Extracted data entries:
════════
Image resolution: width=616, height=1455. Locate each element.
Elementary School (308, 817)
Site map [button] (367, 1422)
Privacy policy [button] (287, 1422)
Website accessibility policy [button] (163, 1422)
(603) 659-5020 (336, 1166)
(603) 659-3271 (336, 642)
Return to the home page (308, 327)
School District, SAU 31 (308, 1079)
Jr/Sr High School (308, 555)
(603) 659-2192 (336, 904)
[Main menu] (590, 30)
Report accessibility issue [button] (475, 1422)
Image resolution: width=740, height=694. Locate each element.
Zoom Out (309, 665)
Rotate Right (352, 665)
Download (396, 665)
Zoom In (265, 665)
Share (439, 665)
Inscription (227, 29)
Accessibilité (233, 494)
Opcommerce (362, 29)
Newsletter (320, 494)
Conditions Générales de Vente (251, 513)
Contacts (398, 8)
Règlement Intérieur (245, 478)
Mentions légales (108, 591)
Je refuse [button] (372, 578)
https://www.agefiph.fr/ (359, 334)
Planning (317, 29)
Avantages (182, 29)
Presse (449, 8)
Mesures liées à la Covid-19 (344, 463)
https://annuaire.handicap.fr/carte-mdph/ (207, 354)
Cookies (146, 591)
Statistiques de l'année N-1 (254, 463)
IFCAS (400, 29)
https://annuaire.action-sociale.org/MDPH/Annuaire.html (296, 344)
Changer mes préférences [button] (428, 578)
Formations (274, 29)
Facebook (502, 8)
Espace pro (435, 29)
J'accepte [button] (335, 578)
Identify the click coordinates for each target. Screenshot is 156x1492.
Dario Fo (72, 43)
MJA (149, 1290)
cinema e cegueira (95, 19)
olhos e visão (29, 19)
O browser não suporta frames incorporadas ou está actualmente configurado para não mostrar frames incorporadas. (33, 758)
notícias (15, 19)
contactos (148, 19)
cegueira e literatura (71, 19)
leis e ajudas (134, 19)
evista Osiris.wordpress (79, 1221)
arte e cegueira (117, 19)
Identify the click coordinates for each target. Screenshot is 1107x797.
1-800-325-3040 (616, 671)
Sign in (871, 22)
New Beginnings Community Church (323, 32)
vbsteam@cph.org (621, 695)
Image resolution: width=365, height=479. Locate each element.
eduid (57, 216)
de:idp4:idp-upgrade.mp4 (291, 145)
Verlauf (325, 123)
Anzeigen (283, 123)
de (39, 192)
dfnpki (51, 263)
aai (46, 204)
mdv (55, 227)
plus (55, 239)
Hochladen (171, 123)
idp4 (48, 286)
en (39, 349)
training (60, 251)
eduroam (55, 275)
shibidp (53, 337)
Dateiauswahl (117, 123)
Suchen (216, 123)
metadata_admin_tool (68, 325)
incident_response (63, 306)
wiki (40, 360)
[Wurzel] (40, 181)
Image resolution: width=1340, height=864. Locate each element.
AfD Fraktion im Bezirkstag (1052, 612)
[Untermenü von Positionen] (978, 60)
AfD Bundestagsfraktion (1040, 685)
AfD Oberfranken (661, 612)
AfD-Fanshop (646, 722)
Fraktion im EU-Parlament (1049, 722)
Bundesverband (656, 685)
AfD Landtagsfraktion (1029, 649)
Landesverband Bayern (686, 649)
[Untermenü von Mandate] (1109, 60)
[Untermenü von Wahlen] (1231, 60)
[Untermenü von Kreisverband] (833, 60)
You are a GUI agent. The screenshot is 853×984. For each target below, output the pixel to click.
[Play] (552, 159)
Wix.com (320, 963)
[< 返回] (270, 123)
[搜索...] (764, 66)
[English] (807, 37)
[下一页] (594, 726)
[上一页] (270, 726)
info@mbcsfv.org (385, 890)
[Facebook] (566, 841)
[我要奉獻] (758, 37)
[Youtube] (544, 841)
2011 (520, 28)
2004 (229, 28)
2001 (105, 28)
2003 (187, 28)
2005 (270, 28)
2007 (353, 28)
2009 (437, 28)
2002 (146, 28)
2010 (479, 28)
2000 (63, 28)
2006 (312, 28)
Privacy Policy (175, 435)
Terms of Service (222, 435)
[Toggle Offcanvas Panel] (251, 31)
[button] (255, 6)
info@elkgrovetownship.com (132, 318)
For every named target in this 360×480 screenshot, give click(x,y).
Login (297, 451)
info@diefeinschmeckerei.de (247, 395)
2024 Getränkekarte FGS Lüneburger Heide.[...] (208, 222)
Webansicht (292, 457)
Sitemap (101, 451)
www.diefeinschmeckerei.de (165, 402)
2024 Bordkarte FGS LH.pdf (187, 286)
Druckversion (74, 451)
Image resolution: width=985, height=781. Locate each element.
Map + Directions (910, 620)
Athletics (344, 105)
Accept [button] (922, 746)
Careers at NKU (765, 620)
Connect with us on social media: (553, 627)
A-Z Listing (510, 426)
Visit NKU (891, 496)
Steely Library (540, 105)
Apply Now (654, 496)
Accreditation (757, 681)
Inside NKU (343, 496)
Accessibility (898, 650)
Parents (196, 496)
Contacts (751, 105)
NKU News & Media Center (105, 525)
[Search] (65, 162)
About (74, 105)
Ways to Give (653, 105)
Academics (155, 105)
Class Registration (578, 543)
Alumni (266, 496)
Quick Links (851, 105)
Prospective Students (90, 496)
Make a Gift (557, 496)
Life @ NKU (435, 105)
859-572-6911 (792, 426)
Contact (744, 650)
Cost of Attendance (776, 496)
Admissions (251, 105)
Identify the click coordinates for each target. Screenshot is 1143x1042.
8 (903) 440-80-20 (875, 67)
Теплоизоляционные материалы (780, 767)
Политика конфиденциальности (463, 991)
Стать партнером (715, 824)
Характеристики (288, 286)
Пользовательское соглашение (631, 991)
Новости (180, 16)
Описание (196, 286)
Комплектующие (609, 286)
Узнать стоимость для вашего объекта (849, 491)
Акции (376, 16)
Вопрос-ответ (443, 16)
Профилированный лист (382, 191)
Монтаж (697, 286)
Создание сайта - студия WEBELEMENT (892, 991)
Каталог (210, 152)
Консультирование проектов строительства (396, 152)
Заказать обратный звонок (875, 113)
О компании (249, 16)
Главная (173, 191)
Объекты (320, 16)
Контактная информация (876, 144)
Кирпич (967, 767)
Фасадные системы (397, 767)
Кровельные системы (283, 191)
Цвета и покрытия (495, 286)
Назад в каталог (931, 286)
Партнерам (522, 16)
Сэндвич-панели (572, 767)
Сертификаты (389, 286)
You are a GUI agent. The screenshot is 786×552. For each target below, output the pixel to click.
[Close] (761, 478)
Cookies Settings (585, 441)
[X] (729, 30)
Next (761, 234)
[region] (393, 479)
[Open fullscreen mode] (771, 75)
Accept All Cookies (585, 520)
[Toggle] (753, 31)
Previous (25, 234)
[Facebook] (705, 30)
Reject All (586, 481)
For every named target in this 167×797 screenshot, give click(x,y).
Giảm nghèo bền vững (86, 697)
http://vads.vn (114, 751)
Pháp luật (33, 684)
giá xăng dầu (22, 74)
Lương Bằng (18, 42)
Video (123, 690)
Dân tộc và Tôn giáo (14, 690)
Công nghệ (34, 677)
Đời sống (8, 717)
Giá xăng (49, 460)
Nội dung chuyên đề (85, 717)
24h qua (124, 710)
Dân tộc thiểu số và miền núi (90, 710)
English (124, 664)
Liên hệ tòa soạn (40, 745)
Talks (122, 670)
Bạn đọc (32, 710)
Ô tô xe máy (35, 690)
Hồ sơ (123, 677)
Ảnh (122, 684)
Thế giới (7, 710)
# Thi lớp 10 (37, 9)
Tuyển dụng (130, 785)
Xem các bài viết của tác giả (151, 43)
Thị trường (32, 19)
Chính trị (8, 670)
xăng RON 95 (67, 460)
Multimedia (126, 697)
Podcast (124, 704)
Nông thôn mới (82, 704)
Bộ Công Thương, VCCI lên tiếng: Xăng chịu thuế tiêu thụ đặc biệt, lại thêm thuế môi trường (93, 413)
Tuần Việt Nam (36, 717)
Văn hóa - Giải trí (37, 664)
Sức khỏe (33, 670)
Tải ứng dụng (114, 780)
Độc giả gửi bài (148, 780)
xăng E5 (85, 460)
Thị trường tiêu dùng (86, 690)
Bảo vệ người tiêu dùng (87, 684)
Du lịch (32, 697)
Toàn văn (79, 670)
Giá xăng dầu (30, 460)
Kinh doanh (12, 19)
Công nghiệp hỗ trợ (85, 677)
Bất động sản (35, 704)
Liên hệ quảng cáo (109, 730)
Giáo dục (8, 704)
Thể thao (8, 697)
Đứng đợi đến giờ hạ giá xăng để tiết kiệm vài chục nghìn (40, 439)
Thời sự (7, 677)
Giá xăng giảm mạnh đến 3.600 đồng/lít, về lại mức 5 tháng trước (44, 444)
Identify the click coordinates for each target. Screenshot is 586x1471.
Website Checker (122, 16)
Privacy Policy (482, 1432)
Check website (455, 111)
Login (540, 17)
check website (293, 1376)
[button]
════════
Edit the listing starting at its first line and ending at the line containing "Report accessibility issue" so that every "button" becomes "link", with nothing else changed. Return only those lines.

Image resolution: width=616, height=1455. Locate each element.
Elementary School (308, 817)
Site map [link] (367, 1422)
Privacy policy [link] (287, 1422)
Website accessibility policy [link] (163, 1422)
(603) 659-5020 (336, 1166)
(603) 659-3271 (336, 642)
Return to the home page (308, 327)
School District, SAU 31 (308, 1079)
Jr/Sr High School (308, 555)
(603) 659-2192 (336, 904)
[Main menu] (590, 30)
Report accessibility issue [link] (475, 1422)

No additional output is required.